◆ DESCRIPTION OF THE TASK
Transcribe the records word for word, beginning with the first line and ending with the line that contains "Given: Open the Data Box icon"; include nothing else.

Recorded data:
◆ ◆ ◆ ◆

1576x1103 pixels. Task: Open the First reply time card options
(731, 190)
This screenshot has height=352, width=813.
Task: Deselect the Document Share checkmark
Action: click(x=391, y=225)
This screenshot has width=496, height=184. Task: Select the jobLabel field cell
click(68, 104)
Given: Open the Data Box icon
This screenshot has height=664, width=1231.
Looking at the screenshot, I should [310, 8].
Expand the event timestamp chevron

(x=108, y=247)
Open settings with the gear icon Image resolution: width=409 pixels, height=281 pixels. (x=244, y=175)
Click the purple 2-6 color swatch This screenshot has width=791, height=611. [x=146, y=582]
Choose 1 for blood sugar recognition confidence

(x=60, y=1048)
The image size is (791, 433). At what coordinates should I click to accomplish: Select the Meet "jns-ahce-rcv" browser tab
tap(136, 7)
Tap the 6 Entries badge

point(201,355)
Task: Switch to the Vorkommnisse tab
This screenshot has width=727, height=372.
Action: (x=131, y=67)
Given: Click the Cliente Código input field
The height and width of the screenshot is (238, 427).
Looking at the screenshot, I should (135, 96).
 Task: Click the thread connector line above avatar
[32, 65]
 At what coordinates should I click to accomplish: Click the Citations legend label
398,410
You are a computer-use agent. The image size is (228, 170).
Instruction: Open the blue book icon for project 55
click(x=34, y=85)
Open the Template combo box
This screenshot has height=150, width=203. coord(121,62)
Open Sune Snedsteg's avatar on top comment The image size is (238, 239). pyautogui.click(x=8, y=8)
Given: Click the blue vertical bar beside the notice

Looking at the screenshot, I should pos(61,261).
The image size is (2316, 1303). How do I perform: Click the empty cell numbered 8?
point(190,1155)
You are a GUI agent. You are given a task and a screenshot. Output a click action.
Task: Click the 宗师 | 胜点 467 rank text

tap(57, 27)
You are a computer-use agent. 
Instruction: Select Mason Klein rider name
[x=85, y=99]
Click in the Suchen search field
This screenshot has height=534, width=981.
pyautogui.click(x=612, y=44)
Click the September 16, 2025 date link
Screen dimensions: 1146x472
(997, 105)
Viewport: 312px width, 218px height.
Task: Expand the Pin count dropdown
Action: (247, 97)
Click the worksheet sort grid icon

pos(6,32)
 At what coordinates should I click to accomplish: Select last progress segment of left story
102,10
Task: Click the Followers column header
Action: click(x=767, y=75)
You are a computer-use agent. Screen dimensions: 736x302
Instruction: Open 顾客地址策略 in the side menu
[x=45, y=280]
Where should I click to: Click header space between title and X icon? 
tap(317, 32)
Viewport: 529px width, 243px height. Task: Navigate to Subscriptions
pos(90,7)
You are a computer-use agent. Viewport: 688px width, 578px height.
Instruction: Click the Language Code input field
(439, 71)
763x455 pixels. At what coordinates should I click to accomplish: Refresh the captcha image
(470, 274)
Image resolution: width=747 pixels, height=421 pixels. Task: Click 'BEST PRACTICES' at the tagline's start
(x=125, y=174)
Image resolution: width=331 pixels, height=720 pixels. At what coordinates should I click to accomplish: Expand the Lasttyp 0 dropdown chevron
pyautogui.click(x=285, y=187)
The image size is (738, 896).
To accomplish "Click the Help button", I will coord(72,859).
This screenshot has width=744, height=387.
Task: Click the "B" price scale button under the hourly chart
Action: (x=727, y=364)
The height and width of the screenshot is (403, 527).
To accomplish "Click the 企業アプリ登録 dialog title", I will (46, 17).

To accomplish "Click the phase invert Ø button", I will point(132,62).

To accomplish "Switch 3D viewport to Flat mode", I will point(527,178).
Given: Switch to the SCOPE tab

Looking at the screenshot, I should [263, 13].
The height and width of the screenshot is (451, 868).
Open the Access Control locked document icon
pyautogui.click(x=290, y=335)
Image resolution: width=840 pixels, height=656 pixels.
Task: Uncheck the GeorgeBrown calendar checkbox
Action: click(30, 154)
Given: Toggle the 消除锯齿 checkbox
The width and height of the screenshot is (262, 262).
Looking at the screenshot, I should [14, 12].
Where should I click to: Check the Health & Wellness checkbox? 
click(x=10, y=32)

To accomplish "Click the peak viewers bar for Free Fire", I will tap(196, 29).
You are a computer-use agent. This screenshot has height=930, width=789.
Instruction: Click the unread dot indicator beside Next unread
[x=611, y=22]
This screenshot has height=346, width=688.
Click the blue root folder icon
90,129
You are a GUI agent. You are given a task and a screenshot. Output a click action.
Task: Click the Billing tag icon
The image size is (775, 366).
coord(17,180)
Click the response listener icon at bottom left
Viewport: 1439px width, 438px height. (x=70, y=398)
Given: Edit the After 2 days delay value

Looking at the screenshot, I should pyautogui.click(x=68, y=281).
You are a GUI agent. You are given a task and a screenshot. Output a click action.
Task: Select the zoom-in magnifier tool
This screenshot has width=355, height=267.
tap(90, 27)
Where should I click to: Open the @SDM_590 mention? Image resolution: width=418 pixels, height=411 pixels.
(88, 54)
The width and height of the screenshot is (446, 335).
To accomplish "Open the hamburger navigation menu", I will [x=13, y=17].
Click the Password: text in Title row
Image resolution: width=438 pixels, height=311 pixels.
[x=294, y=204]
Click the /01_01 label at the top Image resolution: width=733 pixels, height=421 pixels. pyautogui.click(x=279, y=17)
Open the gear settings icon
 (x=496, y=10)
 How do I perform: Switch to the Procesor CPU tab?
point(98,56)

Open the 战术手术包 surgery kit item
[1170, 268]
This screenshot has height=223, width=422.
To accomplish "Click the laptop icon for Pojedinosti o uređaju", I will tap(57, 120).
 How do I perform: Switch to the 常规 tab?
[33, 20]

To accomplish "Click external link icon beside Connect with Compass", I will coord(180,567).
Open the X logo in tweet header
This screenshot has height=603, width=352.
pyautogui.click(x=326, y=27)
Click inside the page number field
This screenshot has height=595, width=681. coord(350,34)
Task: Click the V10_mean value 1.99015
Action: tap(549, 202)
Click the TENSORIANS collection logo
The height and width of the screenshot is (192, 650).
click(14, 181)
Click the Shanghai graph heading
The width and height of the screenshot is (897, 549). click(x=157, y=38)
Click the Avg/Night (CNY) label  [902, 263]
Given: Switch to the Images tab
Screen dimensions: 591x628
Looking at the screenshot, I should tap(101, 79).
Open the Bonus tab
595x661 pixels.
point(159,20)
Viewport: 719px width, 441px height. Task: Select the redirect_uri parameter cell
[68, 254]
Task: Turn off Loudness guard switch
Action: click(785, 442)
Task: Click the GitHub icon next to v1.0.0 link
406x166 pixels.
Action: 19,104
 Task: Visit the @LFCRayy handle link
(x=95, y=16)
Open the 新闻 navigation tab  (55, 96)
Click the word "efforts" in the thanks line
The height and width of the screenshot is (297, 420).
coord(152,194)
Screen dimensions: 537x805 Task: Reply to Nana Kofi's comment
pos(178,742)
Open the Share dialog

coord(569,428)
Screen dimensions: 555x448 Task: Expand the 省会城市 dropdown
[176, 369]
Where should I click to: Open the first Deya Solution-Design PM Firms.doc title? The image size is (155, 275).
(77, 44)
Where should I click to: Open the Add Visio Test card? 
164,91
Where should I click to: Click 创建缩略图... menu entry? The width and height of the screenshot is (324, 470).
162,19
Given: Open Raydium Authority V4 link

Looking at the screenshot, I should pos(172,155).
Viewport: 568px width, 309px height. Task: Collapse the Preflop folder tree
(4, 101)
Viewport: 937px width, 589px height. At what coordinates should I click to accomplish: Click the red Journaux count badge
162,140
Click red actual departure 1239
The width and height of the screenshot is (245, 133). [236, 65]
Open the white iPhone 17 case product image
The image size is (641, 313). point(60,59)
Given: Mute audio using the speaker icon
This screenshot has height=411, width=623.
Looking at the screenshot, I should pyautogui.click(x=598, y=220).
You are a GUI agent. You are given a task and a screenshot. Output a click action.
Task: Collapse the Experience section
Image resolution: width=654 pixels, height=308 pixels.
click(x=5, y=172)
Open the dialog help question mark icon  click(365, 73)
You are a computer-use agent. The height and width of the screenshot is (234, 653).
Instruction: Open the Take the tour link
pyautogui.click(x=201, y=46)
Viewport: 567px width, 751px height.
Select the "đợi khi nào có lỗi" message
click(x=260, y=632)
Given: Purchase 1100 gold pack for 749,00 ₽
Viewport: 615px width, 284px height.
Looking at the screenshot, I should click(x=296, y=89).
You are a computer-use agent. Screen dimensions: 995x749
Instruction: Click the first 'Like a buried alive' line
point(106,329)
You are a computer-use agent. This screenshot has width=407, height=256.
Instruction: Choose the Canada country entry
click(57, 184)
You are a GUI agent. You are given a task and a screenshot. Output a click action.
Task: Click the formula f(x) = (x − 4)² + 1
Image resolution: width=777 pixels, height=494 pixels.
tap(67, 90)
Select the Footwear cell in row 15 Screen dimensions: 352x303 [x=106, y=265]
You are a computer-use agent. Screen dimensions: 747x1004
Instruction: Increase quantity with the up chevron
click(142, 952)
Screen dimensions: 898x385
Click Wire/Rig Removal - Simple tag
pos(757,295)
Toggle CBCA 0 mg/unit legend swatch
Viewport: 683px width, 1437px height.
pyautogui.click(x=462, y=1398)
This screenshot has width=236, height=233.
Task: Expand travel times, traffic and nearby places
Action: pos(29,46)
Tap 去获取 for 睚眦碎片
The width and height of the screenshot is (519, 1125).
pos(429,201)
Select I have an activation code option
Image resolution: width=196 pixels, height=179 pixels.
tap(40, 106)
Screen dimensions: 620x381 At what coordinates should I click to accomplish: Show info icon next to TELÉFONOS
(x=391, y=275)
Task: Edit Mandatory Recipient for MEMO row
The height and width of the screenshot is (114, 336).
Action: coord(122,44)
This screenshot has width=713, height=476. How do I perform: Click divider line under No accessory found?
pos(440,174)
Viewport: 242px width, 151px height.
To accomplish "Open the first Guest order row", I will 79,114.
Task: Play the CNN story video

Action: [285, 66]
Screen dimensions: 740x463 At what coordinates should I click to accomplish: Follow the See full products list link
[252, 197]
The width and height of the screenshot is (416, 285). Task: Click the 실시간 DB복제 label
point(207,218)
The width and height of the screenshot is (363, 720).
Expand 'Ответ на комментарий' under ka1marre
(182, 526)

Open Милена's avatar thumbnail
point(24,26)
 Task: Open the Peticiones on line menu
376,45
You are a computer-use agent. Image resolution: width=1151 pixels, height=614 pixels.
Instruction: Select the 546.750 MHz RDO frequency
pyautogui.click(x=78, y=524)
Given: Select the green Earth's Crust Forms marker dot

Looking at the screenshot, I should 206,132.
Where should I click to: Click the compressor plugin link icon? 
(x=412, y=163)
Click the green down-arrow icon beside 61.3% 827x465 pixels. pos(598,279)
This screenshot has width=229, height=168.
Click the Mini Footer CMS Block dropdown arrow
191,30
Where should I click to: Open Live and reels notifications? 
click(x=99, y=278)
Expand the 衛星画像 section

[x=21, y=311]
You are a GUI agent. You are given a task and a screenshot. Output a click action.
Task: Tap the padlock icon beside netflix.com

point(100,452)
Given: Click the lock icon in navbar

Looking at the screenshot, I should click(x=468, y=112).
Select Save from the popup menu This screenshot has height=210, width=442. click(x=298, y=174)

◆ ◆ ◆ ◆

◆ RESPONSE BELOW
1576x1103 pixels. Task: Open the First reply time card options
(731, 190)
This screenshot has height=352, width=813.
Task: Deselect the Document Share checkmark
Action: click(x=391, y=225)
This screenshot has width=496, height=184. Task: Select the jobLabel field cell
click(68, 104)
Given: Open the Data Box icon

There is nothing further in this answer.